Lucky: How Joe Biden Barely Won the Presidency
- Author: Jonathan Allen, Amie Parnes
- Language: English
- Subject: Joe Biden 2020 presidential campaign
- Genre: Nonfiction
- Publisher: Crown Publishing Group
- Publication date: March 2, 2021
- Pages: 528
- ISBN: 978-0-525-57422-4
- Preceded by: Shattered: Inside Hillary Clinton's Doomed Campaign
- Followed by: Fight: Inside the Wildest Battle for the White House

= Lucky: How Joe Biden Barely Won the Presidency =

2021 book

Lucky: How Joe Biden Barely Won the Presidency is a non-fiction book by Jonathan Allen and Amie Parnes, journalists for NBC News and The Hill, respectively. The book is about Joe Biden's successful campaign in the 2020 United States presidential election.
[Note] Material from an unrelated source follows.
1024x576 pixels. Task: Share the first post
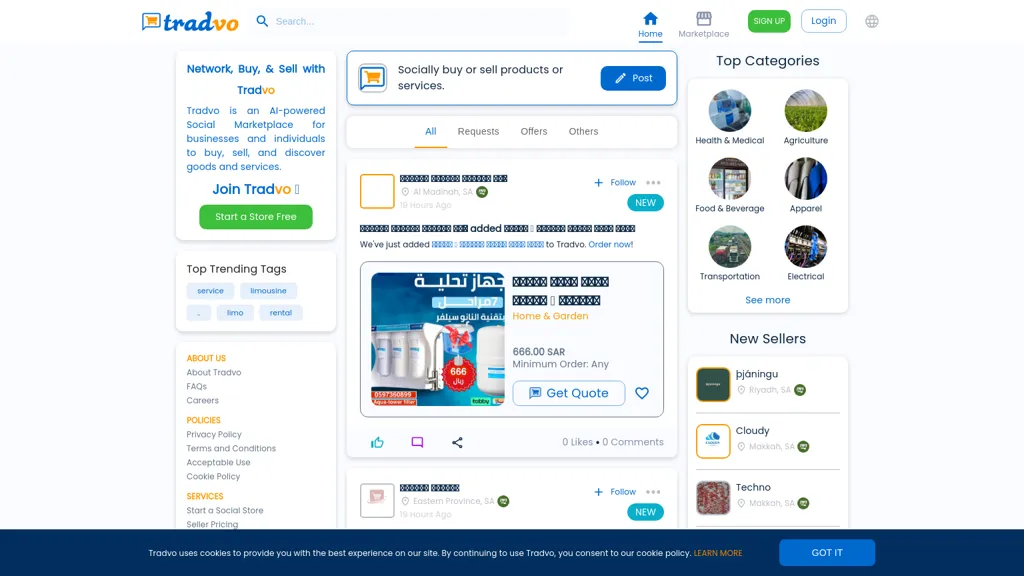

Allen and Parnes had previously written the 2017 book Shattered: Inside Hillary Clinton's Doomed Campaign about Hillary Clinton's unsuccessful campaign in the 2016 election. A follow-up about the 2024 election, Fight: Inside the Wildest Battle for the White House, was published in 2025.

== Content ==
Lucky describes how, according to Allen and Parnes, Joe Biden "barely won the presidency". They describe conflicting ideas among Biden's campaign staff about political strategy, rhetoric, and policy. The book covers the campaign's response to matters such as the COVID-19 pandemic and ongoing racial unrest. The Biden campaign's navigation of the COVID-19 pandemic is given as one major reason for electoral success. It examines interactions between key Democratic Party figures and the campaign, such as Barack Obama, Hillary Clinton and Andrew Cuomo.

== Reception ==
Lucky never made The New York Times Best Seller list and sold 10,000 copies, far fewer than the 125,000 copies sold of Shattered.